2.2.2 肽聚糖對TTX含量的影響作用

前期研究發現肽聚糖是乳酸菌消減TTX的關鍵組分[11],為考察肽聚糖的提取純化工藝是否會影響乳酸菌對TTX的消減作用,本研究采用ELISA分析了3種滅活菌體和肽聚糖分別處理前后的TTX含量變化。如圖6-a所示,TTX經3種滅活菌體處理后,其含量下降幅度為81.20%～85.06%,經3種肽聚糖處理后的下降范圍為78.51%～81.88%,由此可見,純化后的3種肽聚糖對TTX的消減作用與乳酸菌處理效果接近,表明優化后的提取純化工藝不影響肽聚糖的生物活性。

2.2.3 肽聚糖對TTX毒性的消減效果

經過滅活乳酸菌和肽聚糖處理后TTX的含量明顯下降,為進一步評價肽聚糖對TTX毒性的影響作用,本研究利用小鼠生物法分析了3種滅活乳酸菌和肽聚糖對TTX的毒性消減作用,如圖6-b所示,滅活后的3株乳酸菌對TTX毒性的消減效果最佳的是I3菌株,消減率為87.65%,其肽聚糖(A4α型)對TTX的毒性消減效果也最好,消減率為93.02%,另外2種肽聚糖(A3α和A1γ型)對TTX毒性的消減效果也較好,分別為87.30%和89.42%。綜上,制備所得3種肽聚糖對TTX的毒性和含量的消減效果均較好。

a-含量消減率;b-TTX毒性消減率

3 討論與結論

目前已有許多肽聚糖提取相關的研究,PASQUINA-LEMONCHE等[3]使用氫氟酸去除磷壁酸,這種方法對肽聚糖結構的損傷較小,但氫氟酸具有強揮發性和腐蝕性,危險性較大。SCHLEIFER等[1]首先使用TCA去除乳酸菌細胞壁上的磷壁酸,TCA較氫氟酸安全性更高,但長時間的TCA處理會損傷肽聚糖的結構。為減少TCA對肽聚糖結構的破壞,付艷茹等[18]探究了不同質量分數的TCA以及不同處理時間和溫度對乳酸菌細胞壁中磷壁酸的去除效果,結果發現100 g/L TCA在70 ℃下處理1 h可以達到最佳的去除效果,在提高TCA對磷壁酸去除效率的同時減少了對肽聚糖結構的破壞。本研究在此基礎上用100 g/L TCA對不同類型的肽聚糖進行處理,發現100 g/L TCA處理對不同類型肽聚糖中的磷壁酸均有顯著去除效果。除此之外,還有一些新型的去除磷壁酸的試劑[19],如曲拉通X-114和正丁醇,本實驗選用了這兩種新型試劑與TCA進行對比實驗,結果表明在用量相同的情況下,曲拉通X-114和正丁醇并不能達到100 g/L TCA的去除效果,但這兩種處理方法更加溫和,依然具有一定的應用前景。

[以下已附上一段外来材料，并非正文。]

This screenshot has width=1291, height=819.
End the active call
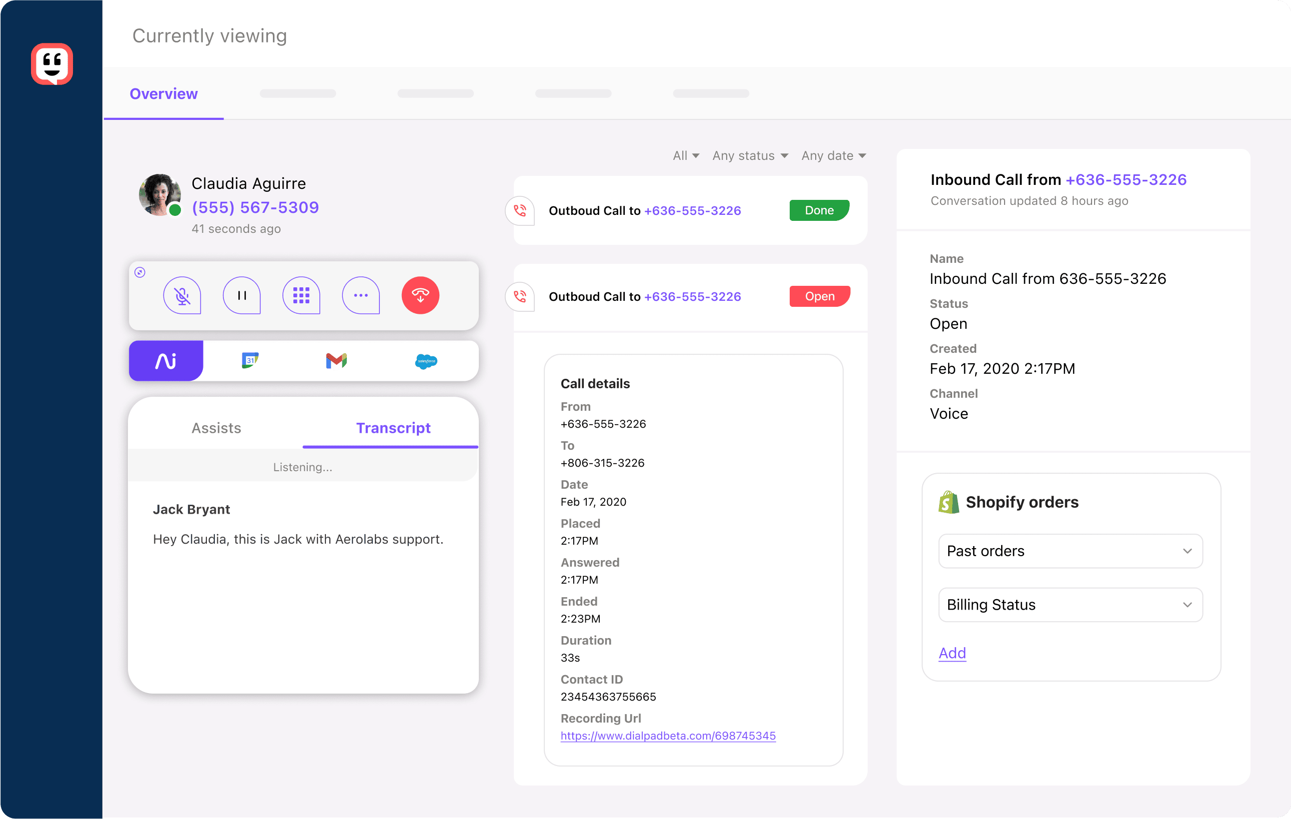(420, 295)
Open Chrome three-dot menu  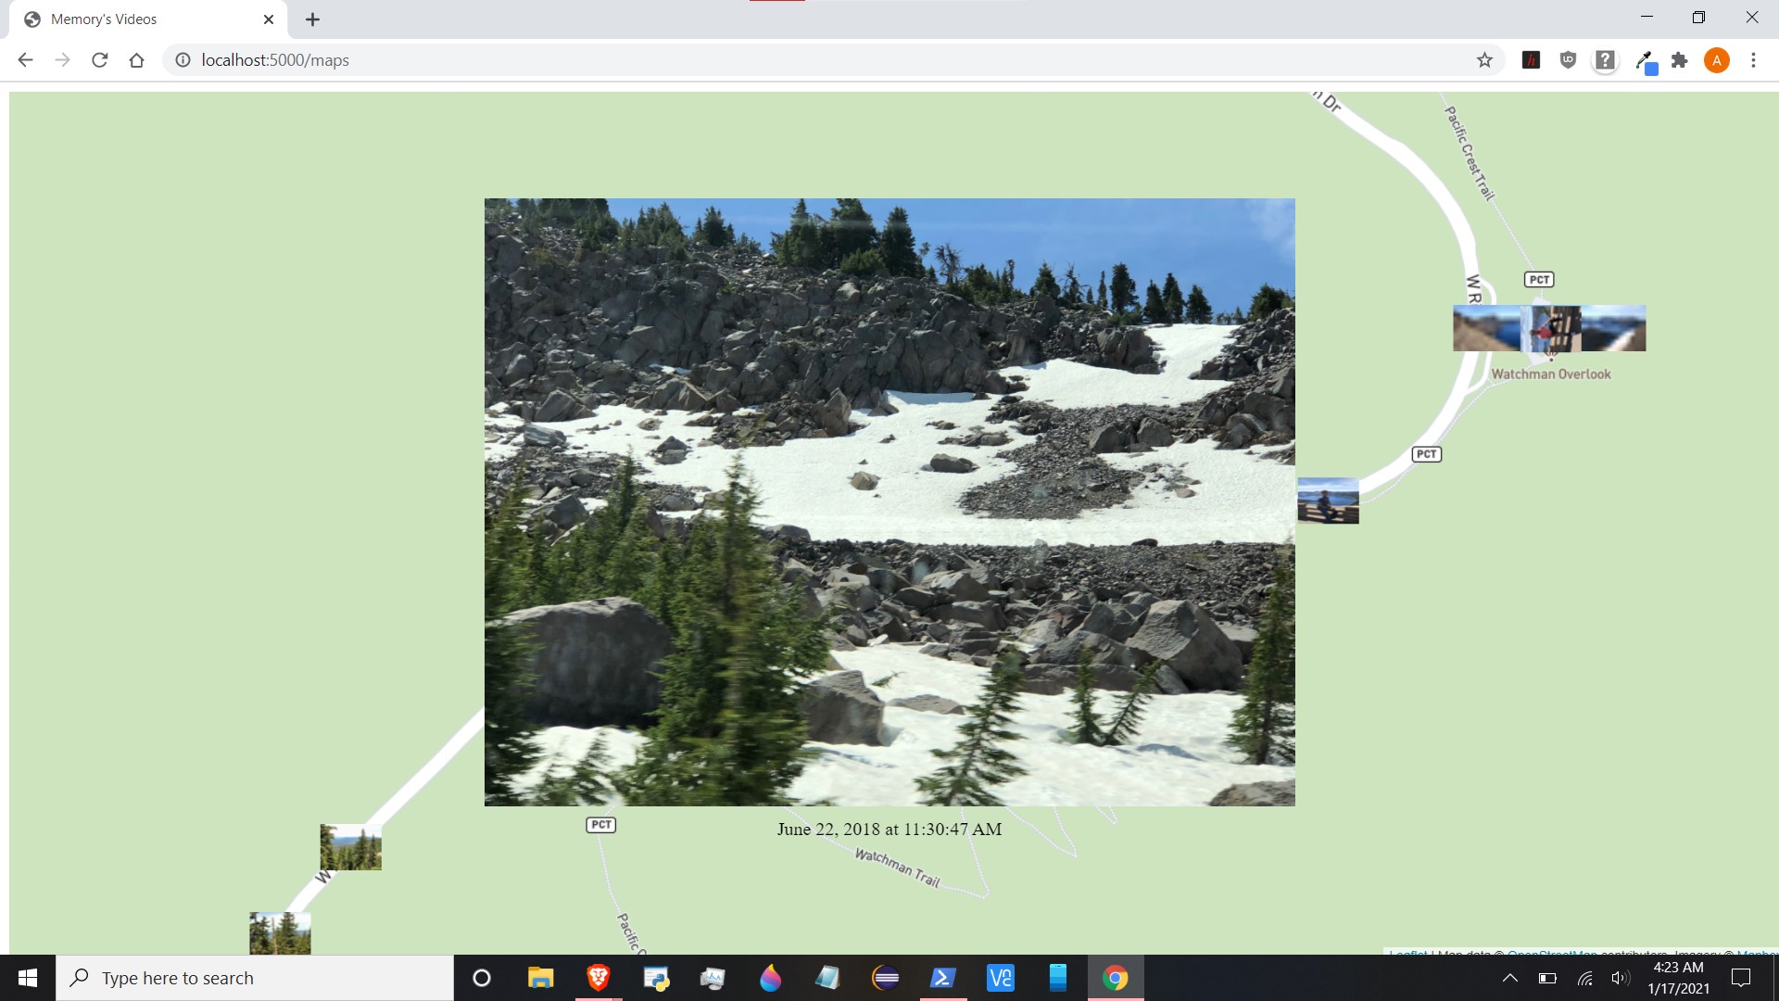[1753, 60]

SDS、丙酮以及氯仿混合溶劑均為去除脂質的常用試劑,其中SDS[20]和氯仿混合試劑[21]已經在肽聚糖的提取中得到應用,而丙酮還尚未有相關報道。本研究發現3種試劑在相同用量下表現出類似的脂質去除效果,但SDS對比氯仿和丙酮具有較高的安全性,且處理時間最短,因此選擇SDS作為肽聚糖提取過程中的脂質去除試劑。不同種類的蛋白酶對肽聚糖上結合蛋白的去除效果已有很多報道,楊媛等[22]使用胰蛋白酶和α-糜蛋白酶對嗜酸乳桿菌細胞壁上的結合蛋白進行酶解來提純肽聚糖。還有研究比較了胰酶、胰酶加堿性蛋白酶和胰酶加核酶3種處理方法對嬰兒雙歧桿菌的蛋白去除效果,結果發現胰酶加堿性蛋白酶為最佳處理組合[18]。但這些研究僅使用了一種乳酸菌進行研究,并未考慮肽聚糖種類不同的情況下不同的蛋白酶選擇,本研究以3種肽聚糖類型不同的乳酸菌為研究對象,發現肽聚糖類型會顯著影響蛋白酶的酶解效果。因此,在肽聚糖提取過程中應充分考慮肽聚糖類型所帶來的差異,選用最合適的蛋白酶進行處理,或直接選用復合酶處理。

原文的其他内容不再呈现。